Les + d’un week-end à Caen :
- Le château rénové et les deux abbayes
- Le musée Mémorial de Caen
- Des restaurants et des cafés sympas
- Quelques vieilles rues aux belles boutiques
Les – d’un week-end à Caen :
- La ville manque d’ambiance le dimanche, choisir le marché
Où manger, boire un café ?
- Où manger ?
- Eleene : petit restuarant-boutique proposant une cuisine coréenne simple et de qualité. 14, rue Saint-Laurent, 14000 Caen
- Les Dunes : un cadre chaleureux, à l’intérieur et dans le jardin, pour une cuisine simple et bonne. 30, rue Arcisse de Caumont, 14000 Caen
- Les Petites Douceurs : comme à la maison, des plats simples et bons, une déco chaleureuse. 13, rue aux Fromages, 14000 Caen
- Canaglia : excellente pizzéria napolitaine. Cuisine généreuse aux produits de qualité. 5 rue Écuyère, 14000 Caen
- Abuelo : pour une soirée tapas. Le tout à des prix très abordables. 5, rue Écuyère, 14000 Caen
- Funky Doughny : des donuts aussi bons que beaux. Pour les amateurs… 7, rue de Geôle, 14000 Caen
- Arbuste : pour boire un très bon Latte ou un Americano, dans une bonne ambiance. 4, rue Montoir Poissonnerie, 14000 Caen
- Où dormir ?
- Hôtels, chambres d’hôtes, auberge de jeunesse… on se loge facilement à Caen
Côté pratique
- Voyager jusqu’à Caen :
- En voiture : Caen est à 230 km de Paris. Les parkings sont nombreux et le plus souvent payants.

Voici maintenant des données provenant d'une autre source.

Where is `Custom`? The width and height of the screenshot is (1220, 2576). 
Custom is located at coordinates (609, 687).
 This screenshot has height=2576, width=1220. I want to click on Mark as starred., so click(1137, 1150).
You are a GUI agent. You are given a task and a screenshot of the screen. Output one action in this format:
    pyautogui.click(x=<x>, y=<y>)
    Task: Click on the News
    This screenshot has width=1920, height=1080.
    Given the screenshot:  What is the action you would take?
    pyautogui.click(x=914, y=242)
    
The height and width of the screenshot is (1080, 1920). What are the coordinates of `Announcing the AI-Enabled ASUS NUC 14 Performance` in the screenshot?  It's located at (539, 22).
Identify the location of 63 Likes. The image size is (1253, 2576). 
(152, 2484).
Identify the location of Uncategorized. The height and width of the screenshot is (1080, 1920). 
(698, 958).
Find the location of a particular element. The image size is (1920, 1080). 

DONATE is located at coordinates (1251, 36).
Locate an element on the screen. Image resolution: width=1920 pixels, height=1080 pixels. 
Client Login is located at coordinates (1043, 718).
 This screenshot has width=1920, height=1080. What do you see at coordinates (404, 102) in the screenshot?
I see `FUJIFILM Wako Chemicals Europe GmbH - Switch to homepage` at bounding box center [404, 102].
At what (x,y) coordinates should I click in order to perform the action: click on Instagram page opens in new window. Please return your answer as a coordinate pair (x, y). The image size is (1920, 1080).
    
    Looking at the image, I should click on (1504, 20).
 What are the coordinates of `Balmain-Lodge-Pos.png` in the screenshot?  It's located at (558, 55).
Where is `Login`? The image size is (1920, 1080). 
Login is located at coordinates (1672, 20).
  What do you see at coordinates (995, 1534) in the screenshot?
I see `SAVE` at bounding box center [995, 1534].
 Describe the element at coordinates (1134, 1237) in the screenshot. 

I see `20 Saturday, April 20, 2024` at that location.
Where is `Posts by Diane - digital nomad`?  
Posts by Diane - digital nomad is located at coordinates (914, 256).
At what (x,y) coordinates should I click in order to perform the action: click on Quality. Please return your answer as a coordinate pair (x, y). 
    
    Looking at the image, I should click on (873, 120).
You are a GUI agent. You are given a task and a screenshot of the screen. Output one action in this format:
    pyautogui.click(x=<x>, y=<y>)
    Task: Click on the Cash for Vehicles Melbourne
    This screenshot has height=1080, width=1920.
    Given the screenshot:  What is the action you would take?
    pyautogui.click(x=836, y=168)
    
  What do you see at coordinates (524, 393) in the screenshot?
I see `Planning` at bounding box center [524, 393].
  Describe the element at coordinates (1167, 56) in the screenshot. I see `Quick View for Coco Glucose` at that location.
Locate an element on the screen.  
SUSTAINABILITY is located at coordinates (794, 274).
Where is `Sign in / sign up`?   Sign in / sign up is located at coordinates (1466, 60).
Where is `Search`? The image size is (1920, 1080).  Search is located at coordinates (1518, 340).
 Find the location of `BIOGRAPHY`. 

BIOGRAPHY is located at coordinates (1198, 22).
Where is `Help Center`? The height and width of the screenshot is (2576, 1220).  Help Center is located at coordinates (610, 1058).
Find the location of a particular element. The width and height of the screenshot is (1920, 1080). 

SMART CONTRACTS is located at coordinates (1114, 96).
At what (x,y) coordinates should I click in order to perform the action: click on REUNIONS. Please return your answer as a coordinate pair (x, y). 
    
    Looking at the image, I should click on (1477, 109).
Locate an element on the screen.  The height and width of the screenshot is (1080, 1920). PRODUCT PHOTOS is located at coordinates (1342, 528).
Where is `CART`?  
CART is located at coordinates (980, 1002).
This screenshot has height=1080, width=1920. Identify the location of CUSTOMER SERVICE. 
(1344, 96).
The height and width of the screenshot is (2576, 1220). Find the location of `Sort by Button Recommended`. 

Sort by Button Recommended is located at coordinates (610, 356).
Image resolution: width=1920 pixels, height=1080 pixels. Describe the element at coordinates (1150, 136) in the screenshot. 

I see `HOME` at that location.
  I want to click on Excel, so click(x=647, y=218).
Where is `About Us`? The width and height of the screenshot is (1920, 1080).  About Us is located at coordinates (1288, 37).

- En train : Caen est à 2h de Paris.
- Liens vers les sites à visiter :
- À quelle période de l’année ?
- On peut évidemment aller passer un week end à Caen en toutes saisons même en hiver.
- Combien de temps sur place ?
- En 1 journée, on peut visiter le centre historique et le Mémorial de Caen
- En restant 1 ou 2 nuits sur place, on profite des bars et des restaurants et on prend son temps pour découvrir le très riche patrimoine de la ville.